If the examiner finds something they want to follow up — an absent Moro, an asymmetric grasp, low tone — they will say so and arrange the appropriate next step. Most apparent abnormalities at the first exam either resolve or have benign explanations (a sleepy baby gives a less impressive Moro, for example), and the 6–8-week review provides a second look.

When to Raise It Yourself

You don't need to formally test reflexes at home, but flag the following at your next health visitor or GP appointment, or sooner if marked:

  • One side of the body consistently moving less than the other
  • A baby who's noticeably floppy, stiff, or hard to rouse
  • A weak, uncoordinated suck affecting feeding
  • A reflex (especially the Moro or the ATNR) that's still strong months after the integration window
  • Sudden re-emergence of a reflex that had previously disappeared

Most concerns turn out to be benign or transient.
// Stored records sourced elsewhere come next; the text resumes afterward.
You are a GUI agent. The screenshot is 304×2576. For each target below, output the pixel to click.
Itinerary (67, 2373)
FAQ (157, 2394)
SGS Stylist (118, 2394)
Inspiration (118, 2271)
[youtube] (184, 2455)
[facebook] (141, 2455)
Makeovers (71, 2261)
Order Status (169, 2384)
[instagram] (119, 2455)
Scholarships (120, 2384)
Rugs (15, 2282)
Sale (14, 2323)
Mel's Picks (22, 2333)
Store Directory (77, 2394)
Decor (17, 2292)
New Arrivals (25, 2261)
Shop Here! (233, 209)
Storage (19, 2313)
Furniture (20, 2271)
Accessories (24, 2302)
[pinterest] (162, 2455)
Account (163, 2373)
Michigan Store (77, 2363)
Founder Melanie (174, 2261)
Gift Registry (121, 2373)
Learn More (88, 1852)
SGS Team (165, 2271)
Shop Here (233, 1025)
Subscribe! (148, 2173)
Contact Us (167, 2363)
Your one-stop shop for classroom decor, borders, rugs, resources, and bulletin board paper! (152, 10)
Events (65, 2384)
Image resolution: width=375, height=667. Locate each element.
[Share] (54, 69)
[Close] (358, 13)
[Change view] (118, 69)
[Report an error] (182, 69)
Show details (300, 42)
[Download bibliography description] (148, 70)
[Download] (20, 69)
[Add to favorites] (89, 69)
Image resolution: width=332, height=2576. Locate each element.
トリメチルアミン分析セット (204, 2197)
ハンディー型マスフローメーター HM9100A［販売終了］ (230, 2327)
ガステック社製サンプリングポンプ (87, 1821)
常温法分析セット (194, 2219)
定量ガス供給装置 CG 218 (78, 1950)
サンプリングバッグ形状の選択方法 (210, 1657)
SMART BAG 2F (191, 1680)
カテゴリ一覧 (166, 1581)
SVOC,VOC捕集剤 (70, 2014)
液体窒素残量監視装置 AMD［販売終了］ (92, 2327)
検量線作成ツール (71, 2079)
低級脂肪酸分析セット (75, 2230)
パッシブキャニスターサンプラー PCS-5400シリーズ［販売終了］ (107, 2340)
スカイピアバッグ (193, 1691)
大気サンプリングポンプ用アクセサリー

The ones that aren't are easier to address early.

Key Takeaways

Newborn reflexes are involuntary responses generated by the brainstem and spinal cord, present from birth in healthy term infants. They are not just curiosities — they are part of the standard neurological screen at the first newborn examination (NIPE) within 72 hours and again at the 6–8-week GP review. A reflex that is absent, weak, or asymmetric in the early days, or that persists strongly months after it should have integrated, is a clue that something in the nervous system needs a closer look. The Moro, rooting, sucking, and palmar grasp reflexes are the ones parents will see most often and the ones examiners pay closest attention to.